:: DATA LISTING
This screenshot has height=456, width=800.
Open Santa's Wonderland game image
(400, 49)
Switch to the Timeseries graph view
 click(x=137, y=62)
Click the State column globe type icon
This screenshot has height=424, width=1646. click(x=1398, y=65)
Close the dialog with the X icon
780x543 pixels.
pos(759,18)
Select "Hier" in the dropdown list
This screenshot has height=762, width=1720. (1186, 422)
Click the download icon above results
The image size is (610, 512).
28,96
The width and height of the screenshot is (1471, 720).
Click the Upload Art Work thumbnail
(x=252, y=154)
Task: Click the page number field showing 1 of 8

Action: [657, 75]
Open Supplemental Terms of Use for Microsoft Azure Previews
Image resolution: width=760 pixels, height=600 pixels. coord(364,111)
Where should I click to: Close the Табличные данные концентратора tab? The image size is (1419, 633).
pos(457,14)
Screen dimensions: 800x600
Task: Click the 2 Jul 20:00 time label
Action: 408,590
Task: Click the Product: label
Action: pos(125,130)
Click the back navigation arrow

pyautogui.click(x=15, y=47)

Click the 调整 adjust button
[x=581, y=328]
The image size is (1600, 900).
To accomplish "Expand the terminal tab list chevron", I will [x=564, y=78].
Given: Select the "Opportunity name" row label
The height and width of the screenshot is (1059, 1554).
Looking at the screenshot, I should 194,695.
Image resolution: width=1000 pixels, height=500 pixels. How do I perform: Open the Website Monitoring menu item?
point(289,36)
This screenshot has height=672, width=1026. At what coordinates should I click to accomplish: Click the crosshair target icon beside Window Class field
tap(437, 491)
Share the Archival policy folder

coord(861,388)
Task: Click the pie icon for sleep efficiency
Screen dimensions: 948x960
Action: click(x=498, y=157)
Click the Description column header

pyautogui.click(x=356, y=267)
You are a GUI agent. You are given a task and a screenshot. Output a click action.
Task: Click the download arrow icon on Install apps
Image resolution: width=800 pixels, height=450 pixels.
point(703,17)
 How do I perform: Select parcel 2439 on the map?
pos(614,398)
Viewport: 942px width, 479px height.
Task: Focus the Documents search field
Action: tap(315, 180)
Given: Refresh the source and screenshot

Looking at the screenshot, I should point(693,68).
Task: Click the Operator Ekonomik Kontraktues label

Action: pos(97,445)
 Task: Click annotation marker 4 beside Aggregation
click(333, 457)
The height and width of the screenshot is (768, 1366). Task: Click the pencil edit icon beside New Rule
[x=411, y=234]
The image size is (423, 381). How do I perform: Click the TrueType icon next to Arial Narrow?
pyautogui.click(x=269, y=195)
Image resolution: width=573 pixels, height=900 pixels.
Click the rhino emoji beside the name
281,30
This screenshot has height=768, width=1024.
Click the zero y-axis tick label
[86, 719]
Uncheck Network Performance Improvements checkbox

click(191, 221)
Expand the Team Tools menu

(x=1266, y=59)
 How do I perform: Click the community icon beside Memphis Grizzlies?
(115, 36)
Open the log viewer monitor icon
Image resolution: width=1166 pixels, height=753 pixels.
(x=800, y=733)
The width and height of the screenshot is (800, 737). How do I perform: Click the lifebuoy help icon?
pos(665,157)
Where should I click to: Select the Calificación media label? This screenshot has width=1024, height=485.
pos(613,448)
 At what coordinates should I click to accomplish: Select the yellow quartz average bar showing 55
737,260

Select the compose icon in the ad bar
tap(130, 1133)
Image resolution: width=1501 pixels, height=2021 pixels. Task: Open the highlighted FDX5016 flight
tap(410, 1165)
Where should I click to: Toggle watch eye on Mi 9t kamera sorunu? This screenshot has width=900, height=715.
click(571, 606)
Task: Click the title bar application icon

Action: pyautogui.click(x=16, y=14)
::::
[WHAT IS REQUIRED]
In the records above, find the line with "Switch to the Timeseries graph view"; write out exactly that line and each one after it, stopping after the line with "Given: Select the".

[SOLUTION TO THIS EXERCISE]
Switch to the Timeseries graph view
 click(x=137, y=62)
Click the State column globe type icon
This screenshot has height=424, width=1646. click(x=1398, y=65)
Close the dialog with the X icon
780x543 pixels.
pos(759,18)
Select "Hier" in the dropdown list
This screenshot has height=762, width=1720. (1186, 422)
Click the download icon above results
The image size is (610, 512).
28,96
The width and height of the screenshot is (1471, 720).
Click the Upload Art Work thumbnail
(x=252, y=154)
Task: Click the page number field showing 1 of 8

Action: [657, 75]
Open Supplemental Terms of Use for Microsoft Azure Previews
Image resolution: width=760 pixels, height=600 pixels. coord(364,111)
Where should I click to: Close the Табличные данные концентратора tab? The image size is (1419, 633).
pos(457,14)
Screen dimensions: 800x600
Task: Click the 2 Jul 20:00 time label
Action: 408,590
Task: Click the Product: label
Action: pos(125,130)
Click the back navigation arrow

pyautogui.click(x=15, y=47)

Click the 调整 adjust button
[x=581, y=328]
The image size is (1600, 900).
To accomplish "Expand the terminal tab list chevron", I will [x=564, y=78].
Given: Select the "Opportunity name" row label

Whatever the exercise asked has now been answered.